I think it is still shorter than just the trivial unswitching code in the old
pass despite having this functionality.

Diff Detail

Repository
rL LLVM

Event Timeline

chandlerc created this revision.Apr 23 2017, 3:50 PM
zzheng added a subscriber: zzheng.Apr 23 2017, 4:42 PM
sanjoy edited edge metadata.Apr 25 2017, 12:48 AM

Looks good overall, mostly minor comments inline.

lib/Transforms/Scalar/SimpleLoopUnswitch.cpp
71 ↗(On Diff #96331)

I'd prefer calling this function just updateLoopExitIDom, since nothing in it is specific to unswitching.

75 ↗(On Diff #96331)

s/unswitch1/unswitch!/

80 ↗(On Diff #96331)

s/necesasrily/necessarily/

122 ↗(On Diff #96331)

Instead of special casing here, why not just

SmallSetVector<BasicBlock *, 4> Worklist;
Worklist.insert(UnswitchedNode);

and let nature run its course?

136 ↗(On Diff #96331)

s/reach1/reach!/

200 ↗(On Diff #96331)

This is very minor, but I'm used to seeing 1 - LoopExitSuccIdx in cases like these.

205 ↗(On Diff #96331)

Why is a PHI on the exit block a problem?

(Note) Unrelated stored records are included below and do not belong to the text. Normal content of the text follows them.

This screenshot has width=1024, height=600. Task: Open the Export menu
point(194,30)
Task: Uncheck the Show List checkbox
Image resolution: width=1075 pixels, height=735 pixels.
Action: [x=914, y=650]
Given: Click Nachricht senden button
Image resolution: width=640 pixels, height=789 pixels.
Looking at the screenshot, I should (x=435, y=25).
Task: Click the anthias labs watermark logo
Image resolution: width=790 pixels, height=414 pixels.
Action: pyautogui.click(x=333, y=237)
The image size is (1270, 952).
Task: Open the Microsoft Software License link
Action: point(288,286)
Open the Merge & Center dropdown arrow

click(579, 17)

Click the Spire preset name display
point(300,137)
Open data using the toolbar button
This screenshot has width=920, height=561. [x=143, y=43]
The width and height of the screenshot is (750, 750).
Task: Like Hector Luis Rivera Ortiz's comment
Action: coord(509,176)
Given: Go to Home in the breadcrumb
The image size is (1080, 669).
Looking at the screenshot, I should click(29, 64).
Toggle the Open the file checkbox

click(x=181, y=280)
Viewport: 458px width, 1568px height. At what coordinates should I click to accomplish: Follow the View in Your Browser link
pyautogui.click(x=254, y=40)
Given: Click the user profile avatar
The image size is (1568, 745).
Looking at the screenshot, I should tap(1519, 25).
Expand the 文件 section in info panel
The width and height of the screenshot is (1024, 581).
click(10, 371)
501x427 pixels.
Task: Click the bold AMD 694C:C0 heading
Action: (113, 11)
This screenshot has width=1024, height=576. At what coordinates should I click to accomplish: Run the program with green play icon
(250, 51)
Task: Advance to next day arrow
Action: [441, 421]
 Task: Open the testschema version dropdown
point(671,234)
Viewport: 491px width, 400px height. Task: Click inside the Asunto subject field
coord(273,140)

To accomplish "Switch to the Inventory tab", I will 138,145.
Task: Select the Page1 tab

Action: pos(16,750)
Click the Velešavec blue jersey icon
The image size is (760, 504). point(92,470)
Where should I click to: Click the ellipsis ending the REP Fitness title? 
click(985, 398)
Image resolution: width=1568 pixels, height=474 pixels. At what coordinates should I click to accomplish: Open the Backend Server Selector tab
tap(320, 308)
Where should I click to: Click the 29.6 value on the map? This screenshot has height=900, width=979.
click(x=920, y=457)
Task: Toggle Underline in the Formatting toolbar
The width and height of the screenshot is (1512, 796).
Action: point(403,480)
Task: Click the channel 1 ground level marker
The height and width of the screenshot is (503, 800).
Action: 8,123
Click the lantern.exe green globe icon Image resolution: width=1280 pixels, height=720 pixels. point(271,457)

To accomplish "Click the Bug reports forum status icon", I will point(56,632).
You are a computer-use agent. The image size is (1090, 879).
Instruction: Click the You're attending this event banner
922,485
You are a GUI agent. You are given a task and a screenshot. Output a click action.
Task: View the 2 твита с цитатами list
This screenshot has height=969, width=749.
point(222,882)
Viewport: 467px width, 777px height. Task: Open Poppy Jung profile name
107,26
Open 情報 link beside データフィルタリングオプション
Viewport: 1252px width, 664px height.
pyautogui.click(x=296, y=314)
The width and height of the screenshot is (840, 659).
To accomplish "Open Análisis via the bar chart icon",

Are you saying this because the PHI can require you to copy some computation into OldPH? If so, perhaps we can be a bit more aggressive here, and allow PHIs that have constant incoming values for the edge we're unswitching? It would be fine to do in a later patch, but please add a quick TODO or explanation if that's the reason.

223 ↗(On Diff #96331)

I found this bit of code a bit convoluted to understand. I'd have written this as (if I understood the intent correctly):

if (LoopExitBB->getSinglePredecessor()) {
  assert(LoopExitBB->getSinglePredecessor() == BI.getParent());
  UnswitchedBB = LoopExitBB
} else {
  // We know something other than BI is branching to LoopExitBB and since the 
  // loop is simplified, we know that all those other things are from within
  // the loop.  Hence the unswitched branch needs to branch to the a split out
  // block.
  UnswitchedBB = SplitBlock(LoopExitBB, &LoopExitBB->front(), &DT, &LI);
}
238 ↗(On Diff #96331)

Same suggestion here regarding 1 - LoopExitSuccIdx.

261 ↗(On Diff #96331)

s/switcih/switch/

365 ↗(On Diff #96331)

Minor, but s/conditional branch/switch/

445 ↗(On Diff #96331)

s/cans/scans/

453 ↗(On Diff #96331)

What does this routine change in the cases where nothing is unswitched?

475 ↗(On Diff #96331)

The Check the header first. comment seems out of place. I'd also be tempted to use llvm::any_of here.

485 ↗(On Diff #96331)

Are handling these cases here necessary? I'd imagine LoopSimplifyCFG to be a better place for these (especially the second one, which is just an unconditional br written as a switch).

518 ↗(On Diff #96331)

Should this be return Changed;?

davide edited edge metadata.Apr 25 2017, 2:32 PM

I focused on the logic to update the dominator and I think it's correct. Some comments below.
Also, recently there have been some changes wrt divergent conditions. Do you plan to integrate them in the new pass?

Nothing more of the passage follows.